Pourtant, Ras El Ma est la seule plage entre la station balnéaire de Saïdia et Marchica qui pourrait assurer un tourisme de qualité pour la masse et réussir le pari écologique d’une plage propre et sécurisée. Elle dispose d’atouts naturels à faire pâlir ses concurrentes de la côte méditerranéenne et même les déclasser: une plage étalée sur plus de 8 km avec une profondeur de 200 m, du sable doré et fin, un recul naturel constitué, par endroits, de falaises qui offrent des vues panoramiques, des rochers naturels pour amateurs des plongées, qualité nutritive de ses poissons et fruits de mer, produits bio du terroir en abondance, petit port de pêche ouvert à toutes les curiosités, eau paisible pour les fans des sports nautiques. Et pourtant...

Atouts inexploitables

Ras El Ma est l’exemple typique d’une localité côtière qui peut tirer profit de son emplacement géographique: proximité des trois grandes villes de la région (Nador, Berkane et Oujda), important réseau routier, proximité du Sibe de la Moulouya, un environnement naturel diversifié, arrière-pays envoûtant, importante communauté MRE attachée à sa région natale, beauté de ses plages, etc.
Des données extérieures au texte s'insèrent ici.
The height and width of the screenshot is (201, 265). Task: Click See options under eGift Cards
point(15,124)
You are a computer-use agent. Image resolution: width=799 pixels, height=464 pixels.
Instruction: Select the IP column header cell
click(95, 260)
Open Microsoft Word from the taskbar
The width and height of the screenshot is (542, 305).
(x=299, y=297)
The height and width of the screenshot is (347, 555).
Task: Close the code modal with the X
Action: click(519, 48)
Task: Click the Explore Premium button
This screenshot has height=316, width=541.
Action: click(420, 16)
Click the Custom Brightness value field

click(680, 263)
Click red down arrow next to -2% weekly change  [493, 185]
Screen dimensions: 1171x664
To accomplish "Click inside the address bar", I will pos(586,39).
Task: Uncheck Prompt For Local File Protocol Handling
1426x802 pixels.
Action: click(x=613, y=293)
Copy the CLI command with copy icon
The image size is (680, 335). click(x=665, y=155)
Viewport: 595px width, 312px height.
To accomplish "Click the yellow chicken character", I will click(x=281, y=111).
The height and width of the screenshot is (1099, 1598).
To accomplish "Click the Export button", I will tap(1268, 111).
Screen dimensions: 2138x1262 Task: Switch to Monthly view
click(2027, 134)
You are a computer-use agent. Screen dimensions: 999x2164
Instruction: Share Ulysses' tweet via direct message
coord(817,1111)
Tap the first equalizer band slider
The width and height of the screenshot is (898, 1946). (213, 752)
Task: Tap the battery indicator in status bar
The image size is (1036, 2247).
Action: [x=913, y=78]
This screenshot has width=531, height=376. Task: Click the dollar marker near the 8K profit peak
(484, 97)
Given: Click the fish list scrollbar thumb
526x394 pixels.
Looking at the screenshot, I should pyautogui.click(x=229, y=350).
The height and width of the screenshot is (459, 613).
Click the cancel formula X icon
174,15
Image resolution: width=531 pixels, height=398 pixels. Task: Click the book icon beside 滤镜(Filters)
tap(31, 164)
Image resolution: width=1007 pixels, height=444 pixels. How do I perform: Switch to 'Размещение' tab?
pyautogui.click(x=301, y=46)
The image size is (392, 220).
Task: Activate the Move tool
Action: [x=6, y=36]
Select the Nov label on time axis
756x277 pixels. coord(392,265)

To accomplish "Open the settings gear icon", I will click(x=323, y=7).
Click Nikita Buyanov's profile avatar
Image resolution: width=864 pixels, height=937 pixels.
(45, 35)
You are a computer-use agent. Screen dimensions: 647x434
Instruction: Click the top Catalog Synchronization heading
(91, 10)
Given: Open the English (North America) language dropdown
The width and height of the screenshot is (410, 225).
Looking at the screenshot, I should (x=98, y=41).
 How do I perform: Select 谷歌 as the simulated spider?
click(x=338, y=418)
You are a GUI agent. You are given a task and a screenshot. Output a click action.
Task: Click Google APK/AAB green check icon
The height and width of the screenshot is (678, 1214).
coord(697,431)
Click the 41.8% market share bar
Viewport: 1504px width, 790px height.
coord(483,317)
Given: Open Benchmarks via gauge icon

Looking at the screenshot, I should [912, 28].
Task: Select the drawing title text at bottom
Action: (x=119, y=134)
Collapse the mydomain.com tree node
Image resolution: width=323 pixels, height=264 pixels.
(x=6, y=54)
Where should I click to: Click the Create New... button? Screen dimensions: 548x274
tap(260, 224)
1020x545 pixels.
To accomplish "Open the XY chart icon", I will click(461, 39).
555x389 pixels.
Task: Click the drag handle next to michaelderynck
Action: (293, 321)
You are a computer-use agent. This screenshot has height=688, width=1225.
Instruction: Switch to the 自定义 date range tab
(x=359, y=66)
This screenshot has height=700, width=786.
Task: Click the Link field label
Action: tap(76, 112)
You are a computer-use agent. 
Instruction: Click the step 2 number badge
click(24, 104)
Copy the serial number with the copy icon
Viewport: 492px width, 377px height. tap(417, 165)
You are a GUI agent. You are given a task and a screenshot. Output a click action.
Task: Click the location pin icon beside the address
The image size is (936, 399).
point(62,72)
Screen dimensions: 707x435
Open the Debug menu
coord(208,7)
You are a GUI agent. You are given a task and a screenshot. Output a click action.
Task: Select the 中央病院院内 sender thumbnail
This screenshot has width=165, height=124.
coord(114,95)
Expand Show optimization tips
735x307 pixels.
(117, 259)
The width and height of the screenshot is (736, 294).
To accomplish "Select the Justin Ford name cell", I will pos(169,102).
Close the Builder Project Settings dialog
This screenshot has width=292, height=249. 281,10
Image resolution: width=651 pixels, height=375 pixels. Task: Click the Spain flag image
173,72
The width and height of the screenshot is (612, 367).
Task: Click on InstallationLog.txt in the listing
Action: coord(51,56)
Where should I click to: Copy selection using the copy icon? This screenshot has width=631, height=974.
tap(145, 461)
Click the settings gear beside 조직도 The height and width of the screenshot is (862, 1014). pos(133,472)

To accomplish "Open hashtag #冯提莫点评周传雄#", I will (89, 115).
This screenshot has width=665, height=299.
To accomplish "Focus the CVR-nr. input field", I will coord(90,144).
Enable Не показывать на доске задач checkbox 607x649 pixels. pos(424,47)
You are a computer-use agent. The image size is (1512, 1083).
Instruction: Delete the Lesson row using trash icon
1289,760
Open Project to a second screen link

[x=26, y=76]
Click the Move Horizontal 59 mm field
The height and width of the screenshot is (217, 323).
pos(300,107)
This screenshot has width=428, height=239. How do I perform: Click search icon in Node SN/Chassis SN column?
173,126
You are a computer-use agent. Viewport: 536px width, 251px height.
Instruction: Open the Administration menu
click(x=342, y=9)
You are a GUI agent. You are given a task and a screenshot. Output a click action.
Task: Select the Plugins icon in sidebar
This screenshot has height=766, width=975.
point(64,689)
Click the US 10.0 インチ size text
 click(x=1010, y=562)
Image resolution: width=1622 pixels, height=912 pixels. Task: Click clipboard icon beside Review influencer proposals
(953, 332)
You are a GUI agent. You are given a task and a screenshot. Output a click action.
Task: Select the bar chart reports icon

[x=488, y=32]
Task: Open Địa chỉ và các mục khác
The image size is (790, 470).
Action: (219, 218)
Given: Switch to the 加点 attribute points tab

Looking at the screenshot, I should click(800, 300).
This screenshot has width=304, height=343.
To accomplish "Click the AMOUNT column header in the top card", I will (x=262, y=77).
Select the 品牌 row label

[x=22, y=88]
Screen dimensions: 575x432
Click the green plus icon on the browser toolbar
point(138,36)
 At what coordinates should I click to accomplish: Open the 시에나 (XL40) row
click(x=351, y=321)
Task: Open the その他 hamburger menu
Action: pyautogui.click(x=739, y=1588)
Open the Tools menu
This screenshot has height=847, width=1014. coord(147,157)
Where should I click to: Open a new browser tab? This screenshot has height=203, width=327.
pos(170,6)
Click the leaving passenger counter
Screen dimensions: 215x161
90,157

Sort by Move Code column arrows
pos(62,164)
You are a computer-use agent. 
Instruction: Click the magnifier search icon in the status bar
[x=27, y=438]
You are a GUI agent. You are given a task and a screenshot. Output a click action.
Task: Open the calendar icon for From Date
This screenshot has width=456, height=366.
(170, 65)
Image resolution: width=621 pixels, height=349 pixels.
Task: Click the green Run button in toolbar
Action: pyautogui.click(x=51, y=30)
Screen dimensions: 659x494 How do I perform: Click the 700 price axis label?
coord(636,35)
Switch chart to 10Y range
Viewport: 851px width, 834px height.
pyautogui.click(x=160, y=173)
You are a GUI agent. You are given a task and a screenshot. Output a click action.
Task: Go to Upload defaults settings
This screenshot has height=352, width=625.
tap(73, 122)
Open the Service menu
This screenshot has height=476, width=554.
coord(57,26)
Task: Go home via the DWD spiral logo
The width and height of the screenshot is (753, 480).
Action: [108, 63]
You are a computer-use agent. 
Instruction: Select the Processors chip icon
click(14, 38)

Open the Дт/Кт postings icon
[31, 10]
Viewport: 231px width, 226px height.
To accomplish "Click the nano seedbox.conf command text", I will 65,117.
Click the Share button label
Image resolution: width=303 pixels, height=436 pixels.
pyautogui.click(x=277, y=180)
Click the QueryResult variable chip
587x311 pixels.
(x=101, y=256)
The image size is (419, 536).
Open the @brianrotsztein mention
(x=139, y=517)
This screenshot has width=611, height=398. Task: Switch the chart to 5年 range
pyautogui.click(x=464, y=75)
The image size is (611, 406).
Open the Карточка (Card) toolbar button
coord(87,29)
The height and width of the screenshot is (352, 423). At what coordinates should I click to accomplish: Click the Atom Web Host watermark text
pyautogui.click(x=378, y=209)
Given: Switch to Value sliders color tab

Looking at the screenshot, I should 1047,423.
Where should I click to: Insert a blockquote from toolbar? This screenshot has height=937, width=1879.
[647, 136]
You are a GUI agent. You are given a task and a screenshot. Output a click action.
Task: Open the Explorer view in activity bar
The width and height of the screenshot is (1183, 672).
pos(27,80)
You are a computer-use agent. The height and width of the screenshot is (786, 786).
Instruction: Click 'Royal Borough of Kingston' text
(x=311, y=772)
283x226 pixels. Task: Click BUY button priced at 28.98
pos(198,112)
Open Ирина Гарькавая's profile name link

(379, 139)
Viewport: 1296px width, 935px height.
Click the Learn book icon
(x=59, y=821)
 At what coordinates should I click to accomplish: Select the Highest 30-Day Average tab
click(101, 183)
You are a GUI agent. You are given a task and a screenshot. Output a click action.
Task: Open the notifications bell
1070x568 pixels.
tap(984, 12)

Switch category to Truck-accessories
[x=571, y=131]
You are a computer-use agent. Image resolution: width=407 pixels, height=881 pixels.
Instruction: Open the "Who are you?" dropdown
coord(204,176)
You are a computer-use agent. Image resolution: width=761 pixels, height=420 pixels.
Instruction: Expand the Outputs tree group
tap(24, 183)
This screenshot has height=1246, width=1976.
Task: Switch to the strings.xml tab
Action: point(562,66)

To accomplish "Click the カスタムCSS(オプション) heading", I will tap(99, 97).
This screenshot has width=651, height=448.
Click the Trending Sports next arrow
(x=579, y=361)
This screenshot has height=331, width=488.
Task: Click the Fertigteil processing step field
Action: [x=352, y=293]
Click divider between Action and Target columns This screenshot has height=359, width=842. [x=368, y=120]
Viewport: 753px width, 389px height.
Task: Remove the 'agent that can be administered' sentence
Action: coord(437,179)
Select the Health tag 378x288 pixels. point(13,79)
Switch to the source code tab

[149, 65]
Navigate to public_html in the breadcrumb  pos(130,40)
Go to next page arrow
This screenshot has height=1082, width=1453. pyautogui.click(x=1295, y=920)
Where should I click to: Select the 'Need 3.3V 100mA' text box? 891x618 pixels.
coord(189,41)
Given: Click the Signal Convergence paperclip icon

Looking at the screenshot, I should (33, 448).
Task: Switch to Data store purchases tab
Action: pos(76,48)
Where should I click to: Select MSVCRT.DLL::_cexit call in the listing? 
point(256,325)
Elle draine plus de 500.000 estivants par an qui passent la journée à la plage et rebroussent chemin le soir. À part une centaine de maisons ou logements équipés pour la louer, difficile de trouver une chambre pour passer la nuit. Un handicap de taille en attendant que la localité se dote d’une logique de ville dans le cadre d’un plan d’aménagement qui prend en considération l’ensemble des attentes urbanistiques et économiques.